Load all the packages we will use in this lab.

library(tidyverse)

1.0

Load the CalEnviroScreen dataset and use select to choose the CaliforniaCounty, ImpWaterBodies, and ZIP variables. Then subset this data using filter to include only the California counties Amador, Napa, Ventura, and San Francisco. Name this data “ces”.

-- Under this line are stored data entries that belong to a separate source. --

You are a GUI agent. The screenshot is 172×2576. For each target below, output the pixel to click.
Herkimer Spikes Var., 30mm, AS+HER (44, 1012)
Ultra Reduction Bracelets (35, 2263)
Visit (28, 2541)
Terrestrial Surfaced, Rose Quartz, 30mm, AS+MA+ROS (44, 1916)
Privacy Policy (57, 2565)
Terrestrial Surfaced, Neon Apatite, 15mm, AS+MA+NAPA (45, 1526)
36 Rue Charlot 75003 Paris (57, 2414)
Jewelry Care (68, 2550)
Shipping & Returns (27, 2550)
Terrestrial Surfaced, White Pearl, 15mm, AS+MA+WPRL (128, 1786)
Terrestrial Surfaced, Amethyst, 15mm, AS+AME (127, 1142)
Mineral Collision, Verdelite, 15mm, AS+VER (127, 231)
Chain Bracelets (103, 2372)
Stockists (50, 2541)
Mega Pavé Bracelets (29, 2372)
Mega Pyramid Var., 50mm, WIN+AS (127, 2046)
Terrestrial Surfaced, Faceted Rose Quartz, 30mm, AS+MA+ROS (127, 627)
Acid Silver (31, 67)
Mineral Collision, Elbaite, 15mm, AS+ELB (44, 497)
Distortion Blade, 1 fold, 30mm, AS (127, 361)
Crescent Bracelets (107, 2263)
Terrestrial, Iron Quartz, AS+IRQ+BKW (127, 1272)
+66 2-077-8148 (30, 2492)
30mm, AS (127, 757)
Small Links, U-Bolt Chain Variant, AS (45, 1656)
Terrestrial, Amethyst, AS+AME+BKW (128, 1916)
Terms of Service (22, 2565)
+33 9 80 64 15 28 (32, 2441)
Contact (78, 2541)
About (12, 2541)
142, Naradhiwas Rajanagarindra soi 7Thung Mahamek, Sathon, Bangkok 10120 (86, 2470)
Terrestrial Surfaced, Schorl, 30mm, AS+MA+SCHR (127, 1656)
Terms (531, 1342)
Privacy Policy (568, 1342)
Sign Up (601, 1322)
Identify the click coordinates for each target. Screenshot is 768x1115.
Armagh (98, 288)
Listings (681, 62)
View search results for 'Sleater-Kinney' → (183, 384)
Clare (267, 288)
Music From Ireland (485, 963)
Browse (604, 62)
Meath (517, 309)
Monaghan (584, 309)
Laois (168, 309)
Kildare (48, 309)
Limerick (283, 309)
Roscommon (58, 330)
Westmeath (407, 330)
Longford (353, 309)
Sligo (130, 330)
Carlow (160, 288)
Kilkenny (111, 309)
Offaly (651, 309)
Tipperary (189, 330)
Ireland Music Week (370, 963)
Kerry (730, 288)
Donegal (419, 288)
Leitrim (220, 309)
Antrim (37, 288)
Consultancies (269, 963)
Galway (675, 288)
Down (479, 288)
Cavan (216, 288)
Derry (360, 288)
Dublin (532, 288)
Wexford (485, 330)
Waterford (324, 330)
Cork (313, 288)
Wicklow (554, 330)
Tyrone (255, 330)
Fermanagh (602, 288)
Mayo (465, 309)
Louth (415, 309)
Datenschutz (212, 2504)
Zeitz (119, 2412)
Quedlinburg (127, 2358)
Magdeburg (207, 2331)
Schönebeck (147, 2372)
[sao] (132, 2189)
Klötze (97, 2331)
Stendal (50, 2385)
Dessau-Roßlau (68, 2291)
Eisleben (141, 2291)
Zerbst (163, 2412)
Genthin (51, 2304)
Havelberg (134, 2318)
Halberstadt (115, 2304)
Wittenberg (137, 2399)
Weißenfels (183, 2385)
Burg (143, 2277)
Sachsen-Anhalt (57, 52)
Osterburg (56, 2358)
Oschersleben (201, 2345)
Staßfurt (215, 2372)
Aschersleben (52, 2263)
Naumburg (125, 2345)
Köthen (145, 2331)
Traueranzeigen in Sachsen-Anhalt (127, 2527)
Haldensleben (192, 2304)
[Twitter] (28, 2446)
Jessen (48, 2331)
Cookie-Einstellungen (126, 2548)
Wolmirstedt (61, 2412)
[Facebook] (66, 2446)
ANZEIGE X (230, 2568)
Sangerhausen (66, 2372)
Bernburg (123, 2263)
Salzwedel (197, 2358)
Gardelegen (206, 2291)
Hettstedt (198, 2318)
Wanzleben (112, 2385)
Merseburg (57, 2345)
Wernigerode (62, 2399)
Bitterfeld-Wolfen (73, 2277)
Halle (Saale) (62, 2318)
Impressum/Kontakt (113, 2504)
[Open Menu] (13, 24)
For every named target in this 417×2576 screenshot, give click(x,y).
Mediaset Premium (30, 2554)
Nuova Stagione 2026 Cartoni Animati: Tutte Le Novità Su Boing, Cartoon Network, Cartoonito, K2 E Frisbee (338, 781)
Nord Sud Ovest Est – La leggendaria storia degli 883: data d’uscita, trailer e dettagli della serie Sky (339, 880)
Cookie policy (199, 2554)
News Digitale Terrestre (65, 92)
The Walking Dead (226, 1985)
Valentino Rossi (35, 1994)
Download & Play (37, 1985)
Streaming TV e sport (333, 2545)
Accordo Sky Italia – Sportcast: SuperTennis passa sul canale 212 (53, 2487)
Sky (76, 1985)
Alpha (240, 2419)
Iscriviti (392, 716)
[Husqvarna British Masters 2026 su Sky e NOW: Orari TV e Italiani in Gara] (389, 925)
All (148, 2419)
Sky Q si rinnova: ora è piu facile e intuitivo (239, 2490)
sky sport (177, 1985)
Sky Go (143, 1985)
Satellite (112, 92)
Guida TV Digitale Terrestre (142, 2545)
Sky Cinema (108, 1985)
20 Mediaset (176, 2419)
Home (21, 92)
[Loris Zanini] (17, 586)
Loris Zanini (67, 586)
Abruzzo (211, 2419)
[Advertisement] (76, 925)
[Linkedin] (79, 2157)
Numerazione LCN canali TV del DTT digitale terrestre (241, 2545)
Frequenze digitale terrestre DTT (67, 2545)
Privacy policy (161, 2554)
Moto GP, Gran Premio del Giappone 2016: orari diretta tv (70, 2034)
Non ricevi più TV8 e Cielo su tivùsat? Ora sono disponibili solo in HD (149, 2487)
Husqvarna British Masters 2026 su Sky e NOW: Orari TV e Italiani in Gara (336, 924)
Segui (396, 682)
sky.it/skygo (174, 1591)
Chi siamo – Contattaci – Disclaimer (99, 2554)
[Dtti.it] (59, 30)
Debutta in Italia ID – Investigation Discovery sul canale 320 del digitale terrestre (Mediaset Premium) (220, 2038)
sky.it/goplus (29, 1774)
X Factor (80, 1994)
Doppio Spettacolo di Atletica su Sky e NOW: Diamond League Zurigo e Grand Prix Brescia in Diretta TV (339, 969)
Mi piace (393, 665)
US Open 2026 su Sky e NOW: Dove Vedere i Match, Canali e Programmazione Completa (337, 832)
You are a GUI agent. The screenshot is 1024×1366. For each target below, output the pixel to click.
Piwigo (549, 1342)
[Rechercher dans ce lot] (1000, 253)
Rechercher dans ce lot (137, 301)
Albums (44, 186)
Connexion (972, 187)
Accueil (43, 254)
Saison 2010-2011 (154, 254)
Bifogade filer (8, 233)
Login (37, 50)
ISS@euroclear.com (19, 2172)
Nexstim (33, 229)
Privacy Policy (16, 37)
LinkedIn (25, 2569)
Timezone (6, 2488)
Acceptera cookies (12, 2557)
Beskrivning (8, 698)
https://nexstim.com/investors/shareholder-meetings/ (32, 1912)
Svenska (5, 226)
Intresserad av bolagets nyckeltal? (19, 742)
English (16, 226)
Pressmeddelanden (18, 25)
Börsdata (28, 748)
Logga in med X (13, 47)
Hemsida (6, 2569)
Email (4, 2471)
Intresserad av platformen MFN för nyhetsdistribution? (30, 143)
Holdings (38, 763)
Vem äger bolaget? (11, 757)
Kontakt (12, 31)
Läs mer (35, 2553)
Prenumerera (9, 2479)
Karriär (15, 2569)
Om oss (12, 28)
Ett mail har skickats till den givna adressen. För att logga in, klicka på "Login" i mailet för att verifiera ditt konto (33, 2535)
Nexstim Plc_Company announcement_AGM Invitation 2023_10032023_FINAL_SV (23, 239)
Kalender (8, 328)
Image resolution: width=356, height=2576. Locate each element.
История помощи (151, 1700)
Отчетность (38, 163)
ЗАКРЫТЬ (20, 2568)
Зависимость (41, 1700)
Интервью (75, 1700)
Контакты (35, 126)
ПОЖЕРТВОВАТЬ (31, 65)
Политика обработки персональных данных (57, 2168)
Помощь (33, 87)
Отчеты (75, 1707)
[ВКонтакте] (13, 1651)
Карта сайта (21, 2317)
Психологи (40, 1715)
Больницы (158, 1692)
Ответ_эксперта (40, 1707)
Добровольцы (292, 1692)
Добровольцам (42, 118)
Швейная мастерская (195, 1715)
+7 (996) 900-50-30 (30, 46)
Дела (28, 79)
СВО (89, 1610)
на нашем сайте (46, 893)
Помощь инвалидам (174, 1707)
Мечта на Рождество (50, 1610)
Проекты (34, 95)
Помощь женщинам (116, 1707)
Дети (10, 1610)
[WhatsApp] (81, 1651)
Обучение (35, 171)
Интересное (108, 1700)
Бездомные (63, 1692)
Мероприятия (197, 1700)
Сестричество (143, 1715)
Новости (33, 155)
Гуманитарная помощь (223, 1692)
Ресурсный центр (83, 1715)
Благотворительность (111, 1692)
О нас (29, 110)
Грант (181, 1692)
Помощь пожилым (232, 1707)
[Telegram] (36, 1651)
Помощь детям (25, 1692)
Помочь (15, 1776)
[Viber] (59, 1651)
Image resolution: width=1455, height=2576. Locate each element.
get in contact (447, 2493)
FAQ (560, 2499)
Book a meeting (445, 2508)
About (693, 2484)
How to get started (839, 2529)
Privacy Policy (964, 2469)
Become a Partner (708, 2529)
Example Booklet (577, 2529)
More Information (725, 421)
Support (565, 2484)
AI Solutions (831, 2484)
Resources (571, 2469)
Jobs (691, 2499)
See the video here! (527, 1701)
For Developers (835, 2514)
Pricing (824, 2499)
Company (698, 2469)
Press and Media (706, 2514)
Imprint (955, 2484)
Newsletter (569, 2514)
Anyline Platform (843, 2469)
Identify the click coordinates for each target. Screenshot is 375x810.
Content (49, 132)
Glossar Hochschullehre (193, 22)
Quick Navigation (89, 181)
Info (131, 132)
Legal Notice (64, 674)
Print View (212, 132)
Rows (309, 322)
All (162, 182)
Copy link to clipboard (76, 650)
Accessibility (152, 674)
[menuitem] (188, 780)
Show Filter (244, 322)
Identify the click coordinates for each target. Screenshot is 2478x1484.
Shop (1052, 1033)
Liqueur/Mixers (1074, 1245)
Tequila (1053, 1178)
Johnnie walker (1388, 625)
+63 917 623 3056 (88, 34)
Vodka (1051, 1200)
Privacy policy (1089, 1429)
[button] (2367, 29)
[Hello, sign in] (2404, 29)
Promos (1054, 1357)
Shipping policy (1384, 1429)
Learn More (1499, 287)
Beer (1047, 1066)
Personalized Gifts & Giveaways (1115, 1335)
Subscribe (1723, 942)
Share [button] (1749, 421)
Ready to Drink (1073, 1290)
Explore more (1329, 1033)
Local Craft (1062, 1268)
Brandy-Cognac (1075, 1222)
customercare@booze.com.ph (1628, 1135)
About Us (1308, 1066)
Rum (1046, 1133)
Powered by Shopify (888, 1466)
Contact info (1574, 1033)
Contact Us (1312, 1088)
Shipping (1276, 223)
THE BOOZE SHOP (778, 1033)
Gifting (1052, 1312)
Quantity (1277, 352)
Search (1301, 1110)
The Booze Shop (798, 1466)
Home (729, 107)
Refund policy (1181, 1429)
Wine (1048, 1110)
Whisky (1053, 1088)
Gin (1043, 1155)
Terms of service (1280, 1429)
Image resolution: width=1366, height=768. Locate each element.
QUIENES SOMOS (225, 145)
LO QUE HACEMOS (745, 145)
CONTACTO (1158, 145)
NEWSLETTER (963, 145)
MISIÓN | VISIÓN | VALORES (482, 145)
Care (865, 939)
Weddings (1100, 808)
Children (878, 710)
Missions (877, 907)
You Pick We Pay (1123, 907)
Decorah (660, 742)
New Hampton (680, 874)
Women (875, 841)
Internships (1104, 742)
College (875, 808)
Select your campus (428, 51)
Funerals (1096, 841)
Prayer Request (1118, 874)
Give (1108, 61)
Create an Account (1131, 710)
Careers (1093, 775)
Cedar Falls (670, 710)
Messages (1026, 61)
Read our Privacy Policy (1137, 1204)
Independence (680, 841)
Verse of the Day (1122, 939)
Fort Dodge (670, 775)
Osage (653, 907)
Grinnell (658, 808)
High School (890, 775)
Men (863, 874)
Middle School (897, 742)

ImpWaterBodies: measure of the number of pollutants across all impaired water bodies within a given distance of populated areas.

ces <- 
  read_csv("https://daseh.org/data/CalEnviroScreen_data.csv") %>% 
  select(CaliforniaCounty, ImpWaterBodies, ZIP) %>%
  filter(CaliforniaCounty %in% c("Amador", "Napa", "Ventura", "San Francisco"))
## Rows: 8035 Columns: 67
## ── Column specification ────────────────────────────────────────────────────────
## Delimiter: ","
## chr  (3): CaliforniaCounty, ApproxLocation, CES4.0PercRange
## dbl (64): CensusTract, ZIP, Longitude, Latitude, CES4.0Score, CES4.0Percenti...
## 
## ℹ Use `spec()` to retrieve the full column specification for this data.
## ℹ Specify the column types or set `show_col_types = FALSE` to quiet this message.

1.1

Create a boxplot showing the difference in groundwater contamination threats (ImpWaterBodies) among Amador, Napa, San Francisco, and Ventura counties (CaliforniaCounty). Hint: Use aes(x = CaliforniaCounty, y = ImpWaterBodies) and geom_boxplot().

ces %>%
  ggplot(aes(x = CaliforniaCounty, y = ImpWaterBodies)) +
  geom_boxplot()

1.2

Use count to count up the number of observations of data for each CaliforniaCounty group.

ces %>%
  count(CaliforniaCounty)
## # A tibble: 4 × 2
##   CaliforniaCounty     n
##   <chr>            <int>
## 1 Amador               9
## 2 Napa                40
## 3 San Francisco      195
## 4 Ventura            173

1.3

Make CaliforniaCounty a factor using the mutate and factor functions. Use the levels argument inside factor to reorder CaliforniaCounty. Reorder this variable so the order is now San Francisco, Ventura, Napa, and Amador. Assign the output the name “ces_fct”.

ces_fct <-
  ces %>% mutate(CaliforniaCounty = factor(CaliforniaCounty,
    levels = c("San Francisco", "Ventura", "Napa", "Amador")
  ))

1.4

Repeat question 1.1 and 1.2 using the “ces_fct” data. You should see different ordering in the plot and count table.

ces_fct %>%
  ggplot(aes(x = CaliforniaCounty, y = ImpWaterBodies)) +
  geom_boxplot()

ces_fct %>%
  count(CaliforniaCounty)
## # A tibble: 4 × 2
##   CaliforniaCounty     n
##   <fct>            <int>
## 1 San Francisco      195
## 2 Ventura            173
## 3 Napa                40
## 4 Amador               9

Practice on Your Own!

P.1

Subset ces_fct so that it only includes data from Ventura county. Then convert ZIP (zip code) into a factor using the mutate and factor functions. Do not add a levels = argument.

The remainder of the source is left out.